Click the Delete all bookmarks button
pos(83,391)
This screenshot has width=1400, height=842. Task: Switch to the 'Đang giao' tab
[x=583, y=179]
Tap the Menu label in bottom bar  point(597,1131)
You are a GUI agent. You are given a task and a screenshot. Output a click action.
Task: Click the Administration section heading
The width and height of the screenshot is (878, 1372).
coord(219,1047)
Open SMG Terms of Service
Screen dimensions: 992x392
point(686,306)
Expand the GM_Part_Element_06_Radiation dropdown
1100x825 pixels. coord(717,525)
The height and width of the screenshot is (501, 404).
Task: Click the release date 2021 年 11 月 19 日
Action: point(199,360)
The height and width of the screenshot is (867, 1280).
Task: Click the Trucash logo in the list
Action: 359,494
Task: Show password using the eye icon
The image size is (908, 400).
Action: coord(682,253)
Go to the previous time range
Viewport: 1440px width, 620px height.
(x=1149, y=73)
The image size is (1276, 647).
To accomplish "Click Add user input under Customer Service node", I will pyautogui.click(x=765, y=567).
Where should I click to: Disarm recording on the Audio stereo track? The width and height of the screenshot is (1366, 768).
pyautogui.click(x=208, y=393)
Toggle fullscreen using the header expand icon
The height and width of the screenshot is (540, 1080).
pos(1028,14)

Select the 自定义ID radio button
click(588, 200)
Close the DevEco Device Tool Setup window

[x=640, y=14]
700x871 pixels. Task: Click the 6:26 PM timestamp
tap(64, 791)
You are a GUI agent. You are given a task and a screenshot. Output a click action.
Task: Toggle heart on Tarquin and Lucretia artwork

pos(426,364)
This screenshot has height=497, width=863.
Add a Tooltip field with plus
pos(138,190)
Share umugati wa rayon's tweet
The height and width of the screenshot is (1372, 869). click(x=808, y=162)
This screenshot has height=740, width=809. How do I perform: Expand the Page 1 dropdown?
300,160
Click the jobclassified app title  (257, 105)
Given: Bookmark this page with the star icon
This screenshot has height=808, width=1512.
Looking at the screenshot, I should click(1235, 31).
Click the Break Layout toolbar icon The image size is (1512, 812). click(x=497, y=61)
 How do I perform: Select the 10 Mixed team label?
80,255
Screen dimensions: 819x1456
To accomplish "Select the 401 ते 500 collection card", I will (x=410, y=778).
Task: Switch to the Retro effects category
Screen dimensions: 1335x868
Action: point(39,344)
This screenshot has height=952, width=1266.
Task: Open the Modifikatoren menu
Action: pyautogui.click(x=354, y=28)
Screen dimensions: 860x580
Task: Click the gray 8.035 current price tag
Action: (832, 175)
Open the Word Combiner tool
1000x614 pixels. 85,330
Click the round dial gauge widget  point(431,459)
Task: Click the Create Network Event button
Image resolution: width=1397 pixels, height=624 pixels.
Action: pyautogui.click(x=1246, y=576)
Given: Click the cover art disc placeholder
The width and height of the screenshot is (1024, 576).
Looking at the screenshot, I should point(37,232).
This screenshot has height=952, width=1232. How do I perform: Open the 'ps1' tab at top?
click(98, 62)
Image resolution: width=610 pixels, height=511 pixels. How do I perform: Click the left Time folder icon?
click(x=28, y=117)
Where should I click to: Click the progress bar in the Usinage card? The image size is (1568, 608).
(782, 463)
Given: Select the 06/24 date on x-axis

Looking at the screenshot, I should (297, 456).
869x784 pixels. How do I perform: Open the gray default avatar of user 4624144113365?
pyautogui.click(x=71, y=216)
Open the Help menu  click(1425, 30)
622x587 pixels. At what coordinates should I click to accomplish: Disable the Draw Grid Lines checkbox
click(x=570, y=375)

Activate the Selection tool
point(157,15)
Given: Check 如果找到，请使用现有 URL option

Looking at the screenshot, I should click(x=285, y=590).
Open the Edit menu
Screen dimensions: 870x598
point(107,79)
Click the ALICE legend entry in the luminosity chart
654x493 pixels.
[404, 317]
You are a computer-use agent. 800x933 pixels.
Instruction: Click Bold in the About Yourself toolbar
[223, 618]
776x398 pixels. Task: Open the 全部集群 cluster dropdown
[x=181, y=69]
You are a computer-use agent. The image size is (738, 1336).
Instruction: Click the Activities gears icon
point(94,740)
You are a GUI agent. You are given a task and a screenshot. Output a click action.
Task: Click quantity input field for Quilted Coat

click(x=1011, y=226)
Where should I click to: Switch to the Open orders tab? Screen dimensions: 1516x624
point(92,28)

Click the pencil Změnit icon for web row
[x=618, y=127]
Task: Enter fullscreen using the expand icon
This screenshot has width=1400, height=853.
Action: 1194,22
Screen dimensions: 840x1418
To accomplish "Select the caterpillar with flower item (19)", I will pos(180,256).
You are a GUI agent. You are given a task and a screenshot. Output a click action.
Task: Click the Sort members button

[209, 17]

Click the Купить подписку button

:: Task directions ::
Every entry above should be transcribed exactly as it appears.

:: Your response ::
Click the Delete all bookmarks button
pos(83,391)
This screenshot has width=1400, height=842. Task: Switch to the 'Đang giao' tab
[x=583, y=179]
Tap the Menu label in bottom bar  point(597,1131)
You are a GUI agent. You are given a task and a screenshot. Output a click action.
Task: Click the Administration section heading
The width and height of the screenshot is (878, 1372).
coord(219,1047)
Open SMG Terms of Service
Screen dimensions: 992x392
point(686,306)
Expand the GM_Part_Element_06_Radiation dropdown
1100x825 pixels. coord(717,525)
The height and width of the screenshot is (501, 404).
Task: Click the release date 2021 年 11 月 19 日
Action: point(199,360)
The height and width of the screenshot is (867, 1280).
Task: Click the Trucash logo in the list
Action: 359,494
Task: Show password using the eye icon
The image size is (908, 400).
Action: coord(682,253)
Go to the previous time range
Viewport: 1440px width, 620px height.
(x=1149, y=73)
The image size is (1276, 647).
To accomplish "Click Add user input under Customer Service node", I will pyautogui.click(x=765, y=567).
Where should I click to: Disarm recording on the Audio stereo track? The width and height of the screenshot is (1366, 768).
pyautogui.click(x=208, y=393)
Toggle fullscreen using the header expand icon
The height and width of the screenshot is (540, 1080).
pos(1028,14)

Select the 自定义ID radio button
click(588, 200)
Close the DevEco Device Tool Setup window

[x=640, y=14]
700x871 pixels. Task: Click the 6:26 PM timestamp
tap(64, 791)
You are a GUI agent. You are given a task and a screenshot. Output a click action.
Task: Toggle heart on Tarquin and Lucretia artwork

pos(426,364)
This screenshot has height=497, width=863.
Add a Tooltip field with plus
pos(138,190)
Share umugati wa rayon's tweet
The height and width of the screenshot is (1372, 869). click(x=808, y=162)
This screenshot has height=740, width=809. How do I perform: Expand the Page 1 dropdown?
300,160
Click the jobclassified app title  (257, 105)
Given: Bookmark this page with the star icon
This screenshot has height=808, width=1512.
Looking at the screenshot, I should click(1235, 31).
Click the Break Layout toolbar icon The image size is (1512, 812). click(x=497, y=61)
 How do I perform: Select the 10 Mixed team label?
80,255
Screen dimensions: 819x1456
To accomplish "Select the 401 ते 500 collection card", I will (x=410, y=778).
Task: Switch to the Retro effects category
Screen dimensions: 1335x868
Action: point(39,344)
This screenshot has height=952, width=1266.
Task: Open the Modifikatoren menu
Action: pyautogui.click(x=354, y=28)
Screen dimensions: 860x580
Task: Click the gray 8.035 current price tag
Action: (832, 175)
Open the Word Combiner tool
1000x614 pixels. 85,330
Click the round dial gauge widget  point(431,459)
Task: Click the Create Network Event button
Image resolution: width=1397 pixels, height=624 pixels.
Action: pyautogui.click(x=1246, y=576)
Given: Click the cover art disc placeholder
The width and height of the screenshot is (1024, 576).
Looking at the screenshot, I should point(37,232).
This screenshot has height=952, width=1232. How do I perform: Open the 'ps1' tab at top?
click(98, 62)
Image resolution: width=610 pixels, height=511 pixels. How do I perform: Click the left Time folder icon?
click(x=28, y=117)
Where should I click to: Click the progress bar in the Usinage card? The image size is (1568, 608).
(782, 463)
Given: Select the 06/24 date on x-axis

Looking at the screenshot, I should (297, 456).
869x784 pixels. How do I perform: Open the gray default avatar of user 4624144113365?
pyautogui.click(x=71, y=216)
Open the Help menu  click(1425, 30)
622x587 pixels. At what coordinates should I click to accomplish: Disable the Draw Grid Lines checkbox
click(x=570, y=375)

Activate the Selection tool
point(157,15)
Given: Check 如果找到，请使用现有 URL option

Looking at the screenshot, I should click(x=285, y=590).
Open the Edit menu
Screen dimensions: 870x598
point(107,79)
Click the ALICE legend entry in the luminosity chart
654x493 pixels.
[404, 317]
You are a computer-use agent. 800x933 pixels.
Instruction: Click Bold in the About Yourself toolbar
[223, 618]
776x398 pixels. Task: Open the 全部集群 cluster dropdown
[x=181, y=69]
You are a computer-use agent. The image size is (738, 1336).
Instruction: Click the Activities gears icon
point(94,740)
You are a GUI agent. You are given a task and a screenshot. Output a click action.
Task: Click quantity input field for Quilted Coat

click(x=1011, y=226)
Where should I click to: Switch to the Open orders tab? Screen dimensions: 1516x624
point(92,28)

Click the pencil Změnit icon for web row
[x=618, y=127]
Task: Enter fullscreen using the expand icon
This screenshot has width=1400, height=853.
Action: 1194,22
Screen dimensions: 840x1418
To accomplish "Select the caterpillar with flower item (19)", I will pos(180,256).
You are a GUI agent. You are given a task and a screenshot. Output a click action.
Task: Click the Sort members button

[209, 17]

Click the Купить подписку button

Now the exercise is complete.